Le premier grand congrès scientifique américain de l’ère Trump a été marqué par «l’incertitude» et «l’anxiété», ont commenté plusieurs personnes présentes sur place.

Par Pascal Lapointe — Agence Science-Presse (www.sciencepresse.qc.ca)[1]

La rencontre annuelle de l’Association américaine pour l’avancement des sciences (AAAS), ces derniers jours à Boston — ville aux 35 collèges et universités —, s’est tenue en effet alors même que le gros des communications des agences de santé des États-Unis est à l’arrêt, que des subventions qui avaient été attribuées sont en réexamen, que des rencontres de scientifiques gouvernementaux sont suspendues, que des emplois disparaissent et que des sites Web sont «nettoyés» de milliers de pages parce qu’ils contiennent des «mots interdits». 

Le congrès en question a une caractéristique : à la différence des congrès d’experts d’un seul domaine, c’est une rencontre multidisciplinaire, où se rassemblent des milliers de scientifiques et de communicateurs de toutes les disciplines. Ce qui signifie que les réactions qu’ont pu y recueillir les journalistes ces derniers jours transcendent les disciplines scientifiques. «Les chercheurs à qui j’ai parlé ont utilisé les mots comme “chaos”, “confusion” ou “cinglé” pour décrire le climat dans leurs institutions», résumait, le 15 février, la journaliste du magazine Science News.

Le journaliste de la revue médicale STAT parle en plus de «colère» face à ce qui se passe depuis le 20 janvier. Et plusieurs constatent que beaucoup de chercheurs hésitent à parler ouvertement. «J’ai eu tellement de gens qui m’ont dit :“Je m’exprime à titre de citoyen, je ne dis pas [à quelle institution] je suis affilié”», a déclaré dans Science News une représentante de l’organisme Union of Concerned Scientists.

En ouvrant le congrès le 13 février, l’administrateur de l’AAAS, Joe Francisco, s’est voulu rassurant : «Le paysage changeant a causé de la confusion, de la colère et de l’anxiété parmi les membres de notre communauté. Tous ces sentiments sont valides.»

«Les décisions qui seront prises par les trois branches du gouvernement dans les prochaines semaines affecteront notre travail pendant des années, a renchéri le président, Sudip Parikh. Les gens nommés aux plus hauts postes de l’actuelle administration n’ont aucune compétence pour faire face aux graves enjeux qui les attendent. Il (Robert F. Kennedy Jr, nouveau ministre de la Santé) n’est pas la bonne personne, parce que guérir des maladies, se préoccuper de santé, nécessite une recherche de la vérité, nécessite de la science.»

Le sentiment général, analyse Science News, est celui de la fin d’un âge d’or pour les États-Unis.
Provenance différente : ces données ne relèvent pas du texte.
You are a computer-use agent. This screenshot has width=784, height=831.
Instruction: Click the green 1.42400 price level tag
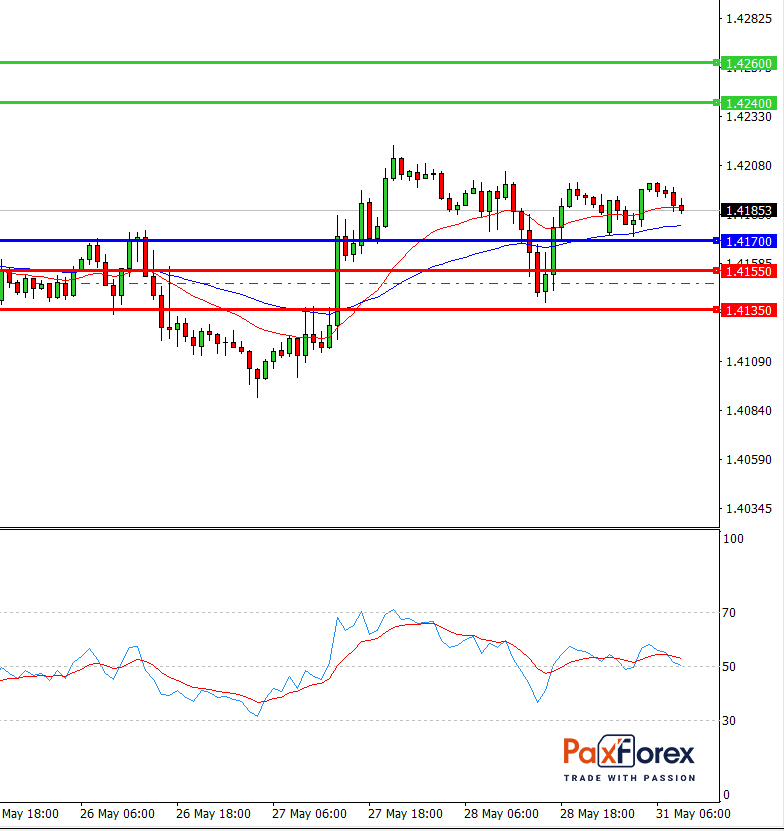click(748, 103)

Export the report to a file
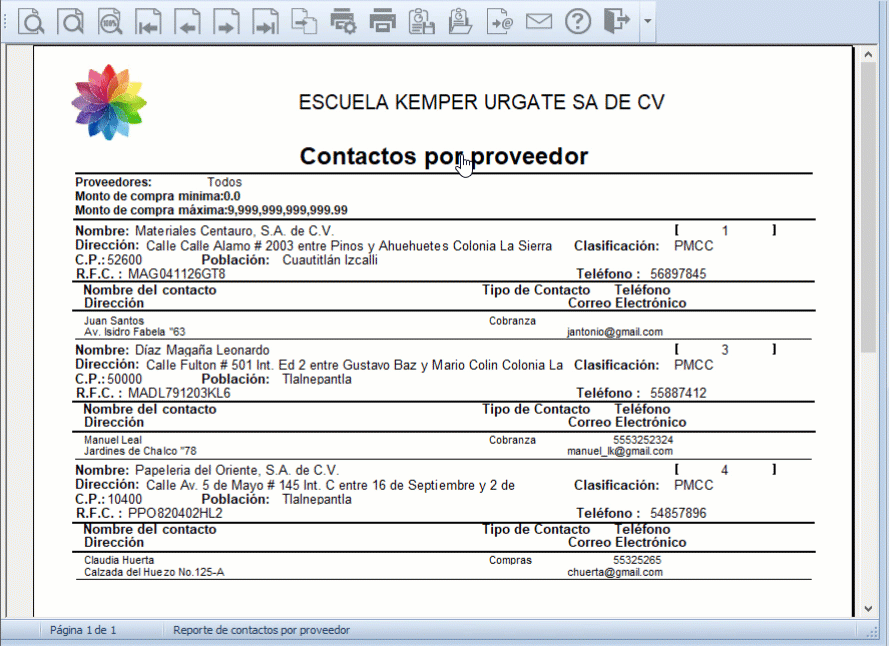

L’ère qui a suivi la Deuxième Guerre mondiale avait souvent été décrite comme celle d’un «contrat social pour la science» : le fait de subventionner la recherche fut profitable pour le développement économique, l’innovation et l’industrie, et la liberté intellectuelle qui en a découlé a contribué à attirer aux États-Unis des cerveaux d’un peu partout dans le monde.

À présent, non seulement n’est-il pas certain que les jeunes chercheurs d’ailleurs seront encore attirés, mais même de jeunes chercheurs américains pourraient être tentés d’aller trouver des opportunités ailleurs. 

Faut-il se taire en espérant que la tempête passe ou prendre position? «Votre silence ne va pas vous protéger», a répondu au cours d’une session sur les «déterminants des politiques en santé» l’épidémiologiste Gregg Gonsalves, de l’École de santé publique de l’Université Yale.

Parmi ceux qui prennent position, l’Union of Concerned Scientists (UCS) a déjà rassemblé 50 000 signatures pour une lettre ouverte aux élus du Congrès dénonçant les «actions antiscience».

Une autre piste est d’effectuer un suivi régulier des impacts sur la santé, l’environnement et l’économie qu’auront les actions de la nouvelle administration. «Tout ce qui se passe maintenant aura des impacts immédiats, mais aussi des impacts à moyen et à long terme, qui toucheront chaque État du pays», a expliqué le directeur des communications de l’UCS. Les scientifiques devront «continuer de souligner comment, lorsque la science est censurée, les gens sont affectés».